Referentie beeldscherm en printer Als je heel specifiek met kleuren bezig bent, dan is het van groot belang dat je een goede referentie hebt. Dat begint met een goed computerbeeldscherm dat gekalibreerd is op kleuren, helderheid en contrast (klik hier). Zo weet je dat je niet met een ‘roze bril’ naar je foto’s zit te kijken. Daarnaast is het belangrijk dat de kleuren van je beeldscherm in grote mate overeenkomen met je publicatiemedia: je eigen printer, een vaste printcentrale of externe beeldschermen (telefoon, tablet, laptop, desktop). Het vergelijken van je beeldscherm met een fotoafdruk kun je eenvoudig doen door de print bij je beeldscherm te houden, waarbij je eigenlijk onder 5000K moet kijken en ook het verschil moet beseffen tussen uitstralend licht (beeldscherm) en opvallend licht (print). Hoe je foto’s er op het beeldscherm van je publiek op Facebook of website eruit zullen zien, is afhankelijk van de browser en het kijk-apparaat van dat publiek. Je kunt voor jezelf een iPad als algemene beeldschermreferentie gebruiken. Over het algemeen worden kleuren en contrast daarop goed weergegeven. |
Kleurfactoren
De kleuren van een digitale opname worden door veel factoren beïnvloed. We zullen ze hier niet allemaal diepgaand behandelen, maar toch wel de belangrijkste kleuraspecten kort benoemen.
- Merk en model camera
- Witbalans
- Beeldstijl (cameraprofiel)
- Kleurruimte (sRGB of aRGB)
- Spectrum van het licht
- JPEG of RAW
- RAW-conversie (DPP of LR)
- Lightroom (Adobe, Preset of ColorChecker)
• Merk en model camera
Elke sensor heeft zijn eigen kleurkarakteristieken en dus zijn er (grote) kleurverschillen mogelijk tussen de verschillende merken, maar ook tussen verschillende modellen van hetzelfde merk, al zullen die heel klein zijn.
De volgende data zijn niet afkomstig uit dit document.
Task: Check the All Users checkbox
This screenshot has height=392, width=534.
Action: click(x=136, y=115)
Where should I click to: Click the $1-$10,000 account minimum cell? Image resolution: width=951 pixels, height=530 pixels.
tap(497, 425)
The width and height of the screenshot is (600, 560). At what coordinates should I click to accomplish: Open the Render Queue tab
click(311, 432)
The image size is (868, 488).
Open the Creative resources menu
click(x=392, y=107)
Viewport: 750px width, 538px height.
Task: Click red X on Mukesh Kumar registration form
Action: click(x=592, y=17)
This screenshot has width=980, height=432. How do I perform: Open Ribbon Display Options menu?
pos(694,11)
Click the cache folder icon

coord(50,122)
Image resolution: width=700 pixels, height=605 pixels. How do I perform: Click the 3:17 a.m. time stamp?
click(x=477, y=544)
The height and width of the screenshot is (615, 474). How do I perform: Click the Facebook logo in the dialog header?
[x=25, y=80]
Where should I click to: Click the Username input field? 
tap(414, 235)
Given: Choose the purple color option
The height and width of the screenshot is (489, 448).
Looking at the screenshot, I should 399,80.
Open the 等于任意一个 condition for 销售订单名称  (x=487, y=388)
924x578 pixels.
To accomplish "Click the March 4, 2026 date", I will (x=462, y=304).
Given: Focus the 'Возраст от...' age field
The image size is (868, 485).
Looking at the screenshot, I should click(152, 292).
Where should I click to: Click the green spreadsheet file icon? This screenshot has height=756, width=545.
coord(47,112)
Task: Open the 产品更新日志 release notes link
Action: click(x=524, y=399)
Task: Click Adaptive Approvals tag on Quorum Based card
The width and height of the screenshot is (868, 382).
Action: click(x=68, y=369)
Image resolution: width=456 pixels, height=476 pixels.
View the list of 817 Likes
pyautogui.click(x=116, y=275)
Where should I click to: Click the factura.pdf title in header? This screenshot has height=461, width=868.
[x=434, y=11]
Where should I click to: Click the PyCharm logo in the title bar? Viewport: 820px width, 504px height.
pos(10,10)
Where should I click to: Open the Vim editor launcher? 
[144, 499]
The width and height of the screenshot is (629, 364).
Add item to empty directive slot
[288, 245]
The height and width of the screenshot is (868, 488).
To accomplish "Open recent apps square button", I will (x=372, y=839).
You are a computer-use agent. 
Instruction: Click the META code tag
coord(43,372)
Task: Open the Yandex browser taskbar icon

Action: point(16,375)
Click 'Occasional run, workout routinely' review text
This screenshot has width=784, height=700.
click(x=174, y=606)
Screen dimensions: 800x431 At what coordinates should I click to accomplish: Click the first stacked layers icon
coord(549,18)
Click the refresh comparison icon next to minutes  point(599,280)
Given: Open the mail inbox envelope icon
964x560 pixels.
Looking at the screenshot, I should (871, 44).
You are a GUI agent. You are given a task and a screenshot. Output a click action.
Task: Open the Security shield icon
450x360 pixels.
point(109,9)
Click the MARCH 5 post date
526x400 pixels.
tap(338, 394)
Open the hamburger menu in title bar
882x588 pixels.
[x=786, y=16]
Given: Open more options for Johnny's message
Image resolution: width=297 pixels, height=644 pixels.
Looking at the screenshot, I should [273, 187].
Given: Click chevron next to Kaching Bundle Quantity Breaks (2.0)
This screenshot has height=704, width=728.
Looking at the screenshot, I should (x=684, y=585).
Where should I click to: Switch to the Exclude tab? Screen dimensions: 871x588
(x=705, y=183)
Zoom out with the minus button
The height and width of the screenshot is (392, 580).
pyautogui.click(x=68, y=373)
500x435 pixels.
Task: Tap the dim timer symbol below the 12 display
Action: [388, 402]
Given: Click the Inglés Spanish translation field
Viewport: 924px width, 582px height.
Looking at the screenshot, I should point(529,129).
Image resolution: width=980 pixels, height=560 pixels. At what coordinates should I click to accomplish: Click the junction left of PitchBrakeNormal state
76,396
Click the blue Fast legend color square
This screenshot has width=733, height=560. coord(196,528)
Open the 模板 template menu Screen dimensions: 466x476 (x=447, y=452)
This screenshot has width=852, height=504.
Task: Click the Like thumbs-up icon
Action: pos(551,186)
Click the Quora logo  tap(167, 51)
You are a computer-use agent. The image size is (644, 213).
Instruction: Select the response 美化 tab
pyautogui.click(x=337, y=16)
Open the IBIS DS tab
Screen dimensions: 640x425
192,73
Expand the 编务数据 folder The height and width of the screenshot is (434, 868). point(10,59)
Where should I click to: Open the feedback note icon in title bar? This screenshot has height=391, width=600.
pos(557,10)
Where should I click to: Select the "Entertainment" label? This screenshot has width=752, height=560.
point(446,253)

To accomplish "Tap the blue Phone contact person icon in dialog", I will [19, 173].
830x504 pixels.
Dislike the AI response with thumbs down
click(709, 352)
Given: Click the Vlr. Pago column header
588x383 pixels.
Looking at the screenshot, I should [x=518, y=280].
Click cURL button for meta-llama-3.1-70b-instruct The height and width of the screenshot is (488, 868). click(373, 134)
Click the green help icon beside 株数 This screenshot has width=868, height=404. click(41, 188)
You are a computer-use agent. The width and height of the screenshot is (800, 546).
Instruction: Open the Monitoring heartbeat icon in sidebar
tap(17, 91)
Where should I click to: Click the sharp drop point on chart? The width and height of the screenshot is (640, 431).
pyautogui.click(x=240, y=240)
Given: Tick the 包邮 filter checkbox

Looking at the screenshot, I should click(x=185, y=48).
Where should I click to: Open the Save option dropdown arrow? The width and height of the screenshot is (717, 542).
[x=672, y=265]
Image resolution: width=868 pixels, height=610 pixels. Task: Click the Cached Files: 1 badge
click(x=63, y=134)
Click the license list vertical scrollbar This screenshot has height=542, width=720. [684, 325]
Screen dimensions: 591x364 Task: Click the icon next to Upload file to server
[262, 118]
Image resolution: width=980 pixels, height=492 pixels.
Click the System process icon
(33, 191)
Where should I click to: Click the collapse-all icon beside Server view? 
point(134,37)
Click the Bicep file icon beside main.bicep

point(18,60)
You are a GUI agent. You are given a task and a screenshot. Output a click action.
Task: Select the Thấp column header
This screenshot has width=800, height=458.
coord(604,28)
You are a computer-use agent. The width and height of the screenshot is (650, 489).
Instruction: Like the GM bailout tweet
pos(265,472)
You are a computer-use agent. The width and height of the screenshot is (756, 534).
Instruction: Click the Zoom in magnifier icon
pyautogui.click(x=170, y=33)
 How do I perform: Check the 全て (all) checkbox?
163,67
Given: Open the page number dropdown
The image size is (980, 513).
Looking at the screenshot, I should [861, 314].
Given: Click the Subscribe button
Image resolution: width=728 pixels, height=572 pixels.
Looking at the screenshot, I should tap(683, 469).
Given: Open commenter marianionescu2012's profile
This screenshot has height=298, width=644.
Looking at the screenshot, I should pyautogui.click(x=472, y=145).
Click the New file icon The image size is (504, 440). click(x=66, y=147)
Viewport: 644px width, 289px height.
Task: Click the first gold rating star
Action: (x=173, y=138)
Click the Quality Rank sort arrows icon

Zelfs de optiek in een lens kan invloed hebben op kleur en contrast. Zie ook Beeldstijl.
• Witbalans
Hoe de kleuren van een foto zullen zijn, zal zeker afhankelijk zijn van de kleurtemperatuur van het licht en de witbalans die tijdens de opname wordt gebruikt. Een handmatige witbalans kan hierbij goede diensten bewijzen, mits de kleurtemperatuur van het aanwezige licht niet wijzigt in plaats of tijd. Zie ook RAW.
• Beeldstijl (cameraprofiel)
De reden dat een foto uit RGB-pixels bestaat is omdat alle meetwaarden van de sensor met behulp van een zogeheten cameraprofiel vertaald worden naar de gewenste kleuren (klik hier). Zo’n cameraprofiel wordt op een EOS-camera Beeldstijl genoemd en de beeldstijl Standaard is de default voor de zogeheten ‘Canon-kleuren’. De keuze van de beeldstijl bepaalt wat je bij terugkijken van een foto op het lcd-scherm van de camera ziet en hoe de kleuren en contrast zijn in Photoshop als je in JPEG fotografeert. Zie ook RAW-conversie.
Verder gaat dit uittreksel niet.